Temps de travail : durée légale hebdomadaire - durée quotidienne
Temps de travail : durée légale hebdomadaire - durée quotidienne
La durée légale du travail effectif des salariés est fixée à trente-cinq
heures par semaine.
La durée quotidienne du travail effectif par salarié ne peut excéder
dix heures (12 heures si dérogation) (art. L. 212-1 et D. 212-12 à 16).
Comment se définit le temps de travail effectif ?
La durée du travail effectif est le temps pendant lequel le salarié est à la disposition de l'employeur et doit se conformer à ses directives sans pouvoir vaquer librement à des occupations personnelles.
Les temps de repas et de pauses sont considérés comme du temps de
travail effectif lorsque les critères définis au premier alinéa sont réunis. Lorsqu’une tenue de travail est imposée et que l'habillage et le déshabillage s'effectuent sur le lieu de travail, le temps nécessaire à l'habillage et au déshabillage fait l'objet de contreparties sous forme de repos ou financières (art. L. 212-4).
Le temps de déplacement professionnel pour se rendre sur le lieu d’exécution du contrat de travail n’est pas un temps de tavail effectif. Ce temps n’a pas à être rémunéré sauf lorsqu’il coïncide avec l’horaire de travail. Lorsqu’il dépasse le temp normal de trajet entre le domicile et le lieu habituel de travail, il doit faire l’objet d’une contrepartie soit sous forme de repos, soit financier (art. L. 212-4 alinéa 4).
Période d'astreinte
Une période d'astreinte s'entend comme une période pendant laquelle le salarié, sans être à la disposition permanente et immédiate de l'employeur, a l'obligation de demeurer à son domicile ou à proximité afin d'être en mesure d'intervenir pour effectuer un travail au service de l'entreprise, la durée de cette intervention étant considérée comme un temps de travail effectif.
Exception faite de la durée d’intervention, la période d’astreinte est décomptée dans les durées minimales du repos quotidien (11 heures) et du repos hebdomadaire (24 heures).
Le mode d'organisation ainsi que la compensation financière ou en repos à laquelle elle donne lieu doivent être fixés par écrit (art.
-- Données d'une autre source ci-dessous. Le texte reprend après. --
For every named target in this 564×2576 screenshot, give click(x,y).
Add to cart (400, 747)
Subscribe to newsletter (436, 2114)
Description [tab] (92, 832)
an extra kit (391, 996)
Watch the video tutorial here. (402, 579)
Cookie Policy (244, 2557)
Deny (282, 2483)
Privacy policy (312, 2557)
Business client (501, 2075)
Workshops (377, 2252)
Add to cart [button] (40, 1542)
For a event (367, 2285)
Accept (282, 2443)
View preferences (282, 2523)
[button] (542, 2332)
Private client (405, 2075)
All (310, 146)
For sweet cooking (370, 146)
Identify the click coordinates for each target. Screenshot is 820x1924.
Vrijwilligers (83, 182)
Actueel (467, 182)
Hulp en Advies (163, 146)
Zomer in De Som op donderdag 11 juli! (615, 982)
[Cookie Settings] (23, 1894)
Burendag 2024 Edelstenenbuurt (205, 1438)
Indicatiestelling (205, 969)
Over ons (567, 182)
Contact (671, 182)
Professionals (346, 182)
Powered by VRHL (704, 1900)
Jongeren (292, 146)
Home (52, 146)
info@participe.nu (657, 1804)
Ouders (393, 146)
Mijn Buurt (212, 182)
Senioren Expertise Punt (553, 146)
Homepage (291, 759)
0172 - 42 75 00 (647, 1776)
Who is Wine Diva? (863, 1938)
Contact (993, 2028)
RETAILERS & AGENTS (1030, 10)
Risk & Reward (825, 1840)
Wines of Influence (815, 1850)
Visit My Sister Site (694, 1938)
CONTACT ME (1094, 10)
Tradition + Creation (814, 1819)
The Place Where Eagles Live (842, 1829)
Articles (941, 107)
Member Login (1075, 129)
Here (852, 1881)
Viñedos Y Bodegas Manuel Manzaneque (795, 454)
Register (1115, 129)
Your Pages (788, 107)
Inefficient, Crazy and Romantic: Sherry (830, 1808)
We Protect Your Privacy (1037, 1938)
L. 212¬4 bis).
Quel est le mode de rémunération des heures supplémentaires ?
Si l’entreprise n’a pas mis en place des repos compensateurs de remplacement, chacune des huit premières heures supplémentaires effectuées au-delà de la durée hebdomadaire (35 heures) donne lieu à une majoration salariale de 25 %.
Attention : la majoration est égale à 10 % jusqu’au 31 décembre 2008 dans les entreprises de 20 salariés et moins, pour les 4 premières heures.
Les heures suivantes donnent lieu, au-delà de la 43ème, à une majora¬
tion de 50 %. Les heures supplémentaires se décomptent par semaine civile qui débute le lundi à 0 heure et se termine le dimanche à 24 heures (par accord, début à dimanche 0 heure au samedi 24 heures) (art.
L. 212-5).
Heures supplémentaires – Repos compensateur
Les heures supplémentaires effectuées au-delà de quarante et une heures dans les entreprises de plus de vingt salariés ouvrent droit à un repos compensateur obligatoire dont la durée est égale à 50 %.
Les heures supplémentaires effectuées au-delà du contingent annuel de 220 heures ouvrent droit à un repos compensateur obligatoire de 50 % pour les entreprises de vingt salariés au plus et à 100 % pour les autres.
Un accord de branche étendu pourra déterminer le seuil à partir duquel se déclenchera le droit au repos compensateur.
Le repos compensateur doit être pris dans un délai maximum de deux mois (six mois par accord). L'absence de demande de prise du repos par le salarié n'entraîne pas la perte du droit au repos. L'employeur est tenu de lui demander de prendre ses repos dans un délai maximum d'un an.
Le salarié, dont le contrat de travail est résilié, reçoit une indemnité en espèces correspondant à ses droits acquis (art. L. 212-5-1).